Article ->
☆ ☆ ☆ ☆ ☆ ☆ ☆

For two days his twelve tanks had led the battalion through the desert. It had been uneventful apart from one tank breaking down; it was currently under tow at the rear of the column. Now they were on a road speeding toward the city of Nasiriyah. His tank company possessed enormous firepower. We are the tip of a very hard spear. In consultation with the battalion command, he’d configured his eleven remaining tanks into Team Mech and Team Tank. Team Tank consisted of seven tanks plus a platoon of infantry from Bravo Company. In return, Peeples gave a platoon of four tanks to Bravo Company to create Team Mech. At one stage, during heated discussions about how to best organize the battalion, Lieutenant Colonel Grabowski and his operations officer, Major Sosa, had wanted to give each of the three infantry companies a platoon of tanks. Peeples had persuaded them that he could offer more support as a separate Team Tank maneuver unit. His crews had trained as a
company and knew how each other thought and worked. He didn’t think they were so effective when they were put under rifle company commanders who had little experience of working with tanks.
It was not the first time Major Peeples had crossed swords with the battalion staff. His war had not started well. When his company arrived at Camp Lejeune from Kentucky, less than twenty-four hours after being activated, he had discovered that they didn’t have time to inspect or fix the original fourteen tanks assigned to them from Camp Lejeune’s 2nd Tank Battalion.

☆ ☆ ☆ ☆ ☆ ☆ ☆

[Item-finding records]
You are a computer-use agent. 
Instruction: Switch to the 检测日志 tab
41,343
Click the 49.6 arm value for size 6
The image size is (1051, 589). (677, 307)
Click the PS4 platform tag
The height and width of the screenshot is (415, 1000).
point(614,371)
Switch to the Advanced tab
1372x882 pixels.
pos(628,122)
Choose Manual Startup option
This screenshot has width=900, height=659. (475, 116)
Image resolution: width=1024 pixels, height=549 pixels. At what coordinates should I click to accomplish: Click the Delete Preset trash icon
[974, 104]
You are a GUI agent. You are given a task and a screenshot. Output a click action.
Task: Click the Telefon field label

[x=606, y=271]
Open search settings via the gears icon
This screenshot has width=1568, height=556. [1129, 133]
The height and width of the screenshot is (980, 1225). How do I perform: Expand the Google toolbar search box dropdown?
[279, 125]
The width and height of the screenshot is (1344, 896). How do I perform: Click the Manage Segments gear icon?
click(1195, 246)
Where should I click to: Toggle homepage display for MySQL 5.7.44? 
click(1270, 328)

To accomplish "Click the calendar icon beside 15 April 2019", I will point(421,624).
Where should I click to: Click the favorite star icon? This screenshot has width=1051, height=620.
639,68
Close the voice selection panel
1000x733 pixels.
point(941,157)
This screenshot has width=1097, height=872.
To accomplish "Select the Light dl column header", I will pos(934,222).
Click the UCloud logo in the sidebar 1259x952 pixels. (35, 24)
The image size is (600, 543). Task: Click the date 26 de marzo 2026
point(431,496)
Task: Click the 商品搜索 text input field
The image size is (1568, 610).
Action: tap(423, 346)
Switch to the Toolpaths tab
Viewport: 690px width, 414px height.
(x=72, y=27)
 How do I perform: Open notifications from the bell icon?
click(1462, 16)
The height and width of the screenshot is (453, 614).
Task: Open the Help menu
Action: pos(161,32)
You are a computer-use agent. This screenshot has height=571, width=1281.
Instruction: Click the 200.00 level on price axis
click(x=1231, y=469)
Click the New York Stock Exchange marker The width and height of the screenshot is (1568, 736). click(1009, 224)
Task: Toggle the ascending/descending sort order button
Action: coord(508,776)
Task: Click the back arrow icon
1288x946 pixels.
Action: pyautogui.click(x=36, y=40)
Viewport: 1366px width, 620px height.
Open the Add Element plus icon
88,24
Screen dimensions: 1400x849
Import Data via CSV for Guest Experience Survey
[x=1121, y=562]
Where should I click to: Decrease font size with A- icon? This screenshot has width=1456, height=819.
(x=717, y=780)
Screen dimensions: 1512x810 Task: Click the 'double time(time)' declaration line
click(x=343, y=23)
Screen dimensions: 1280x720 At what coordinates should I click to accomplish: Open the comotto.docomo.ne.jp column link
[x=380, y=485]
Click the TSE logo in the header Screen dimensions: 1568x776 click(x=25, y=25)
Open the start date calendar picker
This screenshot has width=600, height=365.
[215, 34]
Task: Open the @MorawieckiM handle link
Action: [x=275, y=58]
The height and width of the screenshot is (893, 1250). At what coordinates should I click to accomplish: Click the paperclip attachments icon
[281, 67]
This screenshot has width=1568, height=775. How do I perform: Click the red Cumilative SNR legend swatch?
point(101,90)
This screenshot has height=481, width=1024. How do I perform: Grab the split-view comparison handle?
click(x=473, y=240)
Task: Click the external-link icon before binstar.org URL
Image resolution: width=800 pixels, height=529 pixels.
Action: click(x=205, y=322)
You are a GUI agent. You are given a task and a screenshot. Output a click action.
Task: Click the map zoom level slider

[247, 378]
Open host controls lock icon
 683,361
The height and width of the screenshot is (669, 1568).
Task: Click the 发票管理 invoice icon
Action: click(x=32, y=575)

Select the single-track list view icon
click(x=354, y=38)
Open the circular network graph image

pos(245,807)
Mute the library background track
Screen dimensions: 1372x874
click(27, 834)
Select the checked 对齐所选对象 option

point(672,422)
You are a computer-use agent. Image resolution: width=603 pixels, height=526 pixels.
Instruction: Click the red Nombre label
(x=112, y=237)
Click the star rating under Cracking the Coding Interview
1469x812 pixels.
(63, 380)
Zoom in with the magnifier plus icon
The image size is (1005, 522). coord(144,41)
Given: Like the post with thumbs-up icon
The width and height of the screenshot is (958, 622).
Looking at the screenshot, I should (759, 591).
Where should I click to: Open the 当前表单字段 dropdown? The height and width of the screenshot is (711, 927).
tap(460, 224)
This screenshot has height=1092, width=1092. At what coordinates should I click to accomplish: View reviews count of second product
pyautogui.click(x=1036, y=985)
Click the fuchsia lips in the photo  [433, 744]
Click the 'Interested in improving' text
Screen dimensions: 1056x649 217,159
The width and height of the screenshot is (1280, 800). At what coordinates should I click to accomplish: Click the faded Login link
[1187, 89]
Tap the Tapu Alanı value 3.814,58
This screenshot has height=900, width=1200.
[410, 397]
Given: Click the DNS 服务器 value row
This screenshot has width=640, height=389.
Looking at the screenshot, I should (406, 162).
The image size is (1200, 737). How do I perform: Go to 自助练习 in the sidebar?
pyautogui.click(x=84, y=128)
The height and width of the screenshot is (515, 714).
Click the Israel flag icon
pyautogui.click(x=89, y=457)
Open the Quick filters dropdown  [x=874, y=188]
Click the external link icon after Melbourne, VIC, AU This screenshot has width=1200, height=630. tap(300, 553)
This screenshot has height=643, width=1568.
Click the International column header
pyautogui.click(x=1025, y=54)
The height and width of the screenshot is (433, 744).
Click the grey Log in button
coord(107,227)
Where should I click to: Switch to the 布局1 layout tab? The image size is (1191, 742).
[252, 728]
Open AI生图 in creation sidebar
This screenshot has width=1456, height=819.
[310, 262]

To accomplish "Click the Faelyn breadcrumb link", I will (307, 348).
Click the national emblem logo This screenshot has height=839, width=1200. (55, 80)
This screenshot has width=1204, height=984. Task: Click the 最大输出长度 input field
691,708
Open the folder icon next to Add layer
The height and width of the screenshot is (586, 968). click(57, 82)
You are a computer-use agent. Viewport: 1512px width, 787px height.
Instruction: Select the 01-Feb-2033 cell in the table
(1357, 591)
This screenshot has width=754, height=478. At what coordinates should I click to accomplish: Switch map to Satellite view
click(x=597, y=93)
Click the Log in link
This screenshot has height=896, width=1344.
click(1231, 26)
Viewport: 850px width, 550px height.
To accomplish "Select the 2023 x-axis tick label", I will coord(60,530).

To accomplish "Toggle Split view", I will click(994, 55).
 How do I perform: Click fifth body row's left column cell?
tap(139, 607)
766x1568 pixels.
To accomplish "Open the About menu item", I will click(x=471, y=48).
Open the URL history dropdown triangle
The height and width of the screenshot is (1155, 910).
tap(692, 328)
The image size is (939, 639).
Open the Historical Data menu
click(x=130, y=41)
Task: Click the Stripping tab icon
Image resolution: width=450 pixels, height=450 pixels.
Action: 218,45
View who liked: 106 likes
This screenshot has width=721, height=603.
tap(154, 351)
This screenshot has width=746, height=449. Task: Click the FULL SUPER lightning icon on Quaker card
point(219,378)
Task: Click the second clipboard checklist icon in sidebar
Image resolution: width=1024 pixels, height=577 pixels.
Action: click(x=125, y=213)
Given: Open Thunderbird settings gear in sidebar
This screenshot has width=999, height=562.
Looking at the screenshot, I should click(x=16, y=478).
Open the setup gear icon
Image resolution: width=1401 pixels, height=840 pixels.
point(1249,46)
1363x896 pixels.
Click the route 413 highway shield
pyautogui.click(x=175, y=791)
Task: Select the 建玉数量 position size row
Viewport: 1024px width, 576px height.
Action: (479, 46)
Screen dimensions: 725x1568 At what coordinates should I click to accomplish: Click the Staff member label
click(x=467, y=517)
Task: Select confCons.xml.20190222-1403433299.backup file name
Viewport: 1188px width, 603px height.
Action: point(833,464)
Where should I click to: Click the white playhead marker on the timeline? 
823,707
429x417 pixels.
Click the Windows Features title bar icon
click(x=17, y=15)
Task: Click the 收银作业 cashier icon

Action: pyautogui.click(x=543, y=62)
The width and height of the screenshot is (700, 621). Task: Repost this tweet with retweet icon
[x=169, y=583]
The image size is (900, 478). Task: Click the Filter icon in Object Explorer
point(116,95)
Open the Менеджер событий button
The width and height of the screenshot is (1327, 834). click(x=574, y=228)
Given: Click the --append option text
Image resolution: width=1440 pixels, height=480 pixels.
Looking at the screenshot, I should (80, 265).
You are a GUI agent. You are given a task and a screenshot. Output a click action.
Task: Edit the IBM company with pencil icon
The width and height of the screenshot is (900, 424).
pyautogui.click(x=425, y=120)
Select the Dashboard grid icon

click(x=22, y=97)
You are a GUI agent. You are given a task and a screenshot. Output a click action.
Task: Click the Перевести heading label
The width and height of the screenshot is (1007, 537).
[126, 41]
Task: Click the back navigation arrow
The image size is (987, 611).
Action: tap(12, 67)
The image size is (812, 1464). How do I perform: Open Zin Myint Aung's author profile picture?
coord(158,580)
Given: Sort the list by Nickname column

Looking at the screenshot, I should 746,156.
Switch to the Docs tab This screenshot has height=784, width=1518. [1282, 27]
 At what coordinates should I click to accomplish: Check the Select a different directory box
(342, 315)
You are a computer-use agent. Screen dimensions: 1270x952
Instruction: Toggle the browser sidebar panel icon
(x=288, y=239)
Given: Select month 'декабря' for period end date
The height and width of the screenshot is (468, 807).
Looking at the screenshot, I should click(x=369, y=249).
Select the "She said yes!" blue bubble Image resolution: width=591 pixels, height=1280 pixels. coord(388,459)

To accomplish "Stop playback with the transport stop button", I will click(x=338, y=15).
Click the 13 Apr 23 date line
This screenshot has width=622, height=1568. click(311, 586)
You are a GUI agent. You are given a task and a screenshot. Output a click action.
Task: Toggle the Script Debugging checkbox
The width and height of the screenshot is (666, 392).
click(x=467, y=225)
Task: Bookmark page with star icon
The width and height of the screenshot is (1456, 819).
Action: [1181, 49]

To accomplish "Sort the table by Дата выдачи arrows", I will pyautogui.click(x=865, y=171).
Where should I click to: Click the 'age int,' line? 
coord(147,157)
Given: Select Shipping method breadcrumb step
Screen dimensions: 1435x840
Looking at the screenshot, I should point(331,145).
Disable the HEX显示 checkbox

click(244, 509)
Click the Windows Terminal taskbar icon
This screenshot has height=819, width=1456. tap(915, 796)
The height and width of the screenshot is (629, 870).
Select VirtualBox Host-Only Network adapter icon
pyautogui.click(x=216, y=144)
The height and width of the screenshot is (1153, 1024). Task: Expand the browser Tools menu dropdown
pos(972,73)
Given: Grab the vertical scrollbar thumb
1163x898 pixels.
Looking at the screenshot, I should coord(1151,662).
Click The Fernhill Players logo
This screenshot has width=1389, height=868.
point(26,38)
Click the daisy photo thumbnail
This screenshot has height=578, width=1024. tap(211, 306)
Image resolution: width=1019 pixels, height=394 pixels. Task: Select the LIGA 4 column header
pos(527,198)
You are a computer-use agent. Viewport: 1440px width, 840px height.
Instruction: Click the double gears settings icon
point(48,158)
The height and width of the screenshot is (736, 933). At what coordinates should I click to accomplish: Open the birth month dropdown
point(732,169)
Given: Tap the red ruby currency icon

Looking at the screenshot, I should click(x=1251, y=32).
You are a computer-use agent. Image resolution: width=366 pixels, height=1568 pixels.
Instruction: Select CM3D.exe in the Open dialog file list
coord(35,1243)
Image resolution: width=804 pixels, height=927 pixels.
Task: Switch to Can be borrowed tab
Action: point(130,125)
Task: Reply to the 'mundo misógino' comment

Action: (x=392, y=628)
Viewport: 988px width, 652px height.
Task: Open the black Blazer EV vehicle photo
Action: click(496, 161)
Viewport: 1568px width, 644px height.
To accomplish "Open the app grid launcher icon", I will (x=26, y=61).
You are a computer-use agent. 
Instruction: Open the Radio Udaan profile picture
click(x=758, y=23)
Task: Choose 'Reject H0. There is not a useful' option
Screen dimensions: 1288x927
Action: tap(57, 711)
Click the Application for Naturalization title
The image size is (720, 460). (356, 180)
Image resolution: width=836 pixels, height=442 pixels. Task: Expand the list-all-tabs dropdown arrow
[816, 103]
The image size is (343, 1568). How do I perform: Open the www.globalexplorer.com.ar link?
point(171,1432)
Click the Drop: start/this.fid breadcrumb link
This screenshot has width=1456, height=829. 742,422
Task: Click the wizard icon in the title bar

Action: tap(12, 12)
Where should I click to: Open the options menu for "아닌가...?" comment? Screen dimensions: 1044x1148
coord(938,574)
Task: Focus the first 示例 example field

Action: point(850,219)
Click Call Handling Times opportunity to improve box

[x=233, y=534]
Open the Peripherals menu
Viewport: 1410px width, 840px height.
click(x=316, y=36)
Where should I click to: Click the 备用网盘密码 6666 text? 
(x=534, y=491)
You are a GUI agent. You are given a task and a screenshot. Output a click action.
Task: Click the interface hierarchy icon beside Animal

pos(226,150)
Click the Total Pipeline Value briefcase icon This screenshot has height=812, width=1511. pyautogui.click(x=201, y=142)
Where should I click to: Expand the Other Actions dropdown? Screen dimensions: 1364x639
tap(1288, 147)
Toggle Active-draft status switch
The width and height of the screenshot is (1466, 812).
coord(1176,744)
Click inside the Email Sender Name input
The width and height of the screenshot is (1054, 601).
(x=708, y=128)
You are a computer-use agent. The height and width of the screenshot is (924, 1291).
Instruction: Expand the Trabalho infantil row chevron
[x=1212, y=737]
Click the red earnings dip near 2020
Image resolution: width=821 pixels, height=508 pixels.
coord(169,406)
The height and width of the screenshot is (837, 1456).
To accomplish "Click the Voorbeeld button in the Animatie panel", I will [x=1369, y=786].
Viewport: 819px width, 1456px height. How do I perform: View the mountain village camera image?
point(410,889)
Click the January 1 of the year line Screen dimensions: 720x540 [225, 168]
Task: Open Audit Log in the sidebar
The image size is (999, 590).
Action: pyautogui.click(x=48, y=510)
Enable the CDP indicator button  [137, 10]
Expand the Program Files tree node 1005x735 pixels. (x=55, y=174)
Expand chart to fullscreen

☆ ☆ ☆ ☆ ☆ ☆ ☆

Required work ->
1) According to the passage about the tank company, what did Team Tank consist of?
2) Copy word for word everything in the passage about the tank company from "It was not the" down to "2nd Tank Battalion.".

Per-task outputs ->
1) Team Tank consisted of seven tanks plus a platoon of infantry from Bravo Company.

2)
It was not the first time Major Peeples had crossed swords with the battalion staff. His war had not started well. When his company arrived at Camp Lejeune from Kentucky, less than twenty-four hours after being activated, he had discovered that they didn’t have time to inspect or fix the original fourteen tanks assigned to them from Camp Lejeune’s 2nd Tank Battalion.